**EXERCISE GOAL:** Would you reproduce all of the entries exactly?

**Stored data:**
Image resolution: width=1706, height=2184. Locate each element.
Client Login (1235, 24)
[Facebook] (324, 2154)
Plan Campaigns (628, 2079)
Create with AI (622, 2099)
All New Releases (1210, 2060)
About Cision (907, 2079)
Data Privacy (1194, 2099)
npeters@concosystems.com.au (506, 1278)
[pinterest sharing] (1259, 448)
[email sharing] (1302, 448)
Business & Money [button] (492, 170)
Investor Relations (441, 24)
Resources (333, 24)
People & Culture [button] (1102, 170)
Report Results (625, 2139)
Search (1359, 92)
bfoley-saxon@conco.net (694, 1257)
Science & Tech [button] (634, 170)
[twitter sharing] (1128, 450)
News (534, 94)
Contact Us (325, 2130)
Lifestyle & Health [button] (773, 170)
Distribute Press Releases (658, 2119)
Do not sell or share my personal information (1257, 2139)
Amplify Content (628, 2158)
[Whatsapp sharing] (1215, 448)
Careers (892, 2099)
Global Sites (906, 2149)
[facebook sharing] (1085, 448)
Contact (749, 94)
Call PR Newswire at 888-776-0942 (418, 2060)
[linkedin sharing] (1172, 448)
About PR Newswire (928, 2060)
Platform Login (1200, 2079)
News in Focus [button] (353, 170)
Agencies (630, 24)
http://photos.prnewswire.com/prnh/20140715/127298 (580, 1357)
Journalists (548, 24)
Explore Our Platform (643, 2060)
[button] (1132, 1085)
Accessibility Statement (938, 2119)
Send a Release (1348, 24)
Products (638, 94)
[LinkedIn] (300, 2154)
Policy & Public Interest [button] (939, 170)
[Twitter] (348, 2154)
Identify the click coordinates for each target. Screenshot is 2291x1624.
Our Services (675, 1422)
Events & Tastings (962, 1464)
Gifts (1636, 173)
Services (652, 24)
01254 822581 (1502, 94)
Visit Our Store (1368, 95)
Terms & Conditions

**REPLY:**
Image resolution: width=1706, height=2184. Locate each element.
Client Login (1235, 24)
[Facebook] (324, 2154)
Plan Campaigns (628, 2079)
Create with AI (622, 2099)
All New Releases (1210, 2060)
About Cision (907, 2079)
Data Privacy (1194, 2099)
npeters@concosystems.com.au (506, 1278)
[pinterest sharing] (1259, 448)
[email sharing] (1302, 448)
Business & Money [button] (492, 170)
Investor Relations (441, 24)
Resources (333, 24)
People & Culture [button] (1102, 170)
Report Results (625, 2139)
Search (1359, 92)
bfoley-saxon@conco.net (694, 1257)
Science & Tech [button] (634, 170)
[twitter sharing] (1128, 450)
News (534, 94)
Contact Us (325, 2130)
Lifestyle & Health [button] (773, 170)
Distribute Press Releases (658, 2119)
Do not sell or share my personal information (1257, 2139)
Amplify Content (628, 2158)
[Whatsapp sharing] (1215, 448)
Careers (892, 2099)
Global Sites (906, 2149)
[facebook sharing] (1085, 448)
Contact (749, 94)
Call PR Newswire at 888-776-0942 (418, 2060)
[linkedin sharing] (1172, 448)
About PR Newswire (928, 2060)
Platform Login (1200, 2079)
News in Focus [button] (353, 170)
Agencies (630, 24)
http://photos.prnewswire.com/prnh/20140715/127298 (580, 1357)
Journalists (548, 24)
Explore Our Platform (643, 2060)
[button] (1132, 1085)
Accessibility Statement (938, 2119)
Send a Release (1348, 24)
Products (638, 94)
[LinkedIn] (300, 2154)
Policy & Public Interest [button] (939, 170)
[Twitter] (348, 2154)
Identify the click coordinates for each target. Screenshot is 2291x1624.
Our Services (675, 1422)
Events & Tastings (962, 1464)
Gifts (1636, 173)
Services (652, 24)
01254 822581 (1502, 94)
Visit Our Store (1368, 95)
Terms & Conditions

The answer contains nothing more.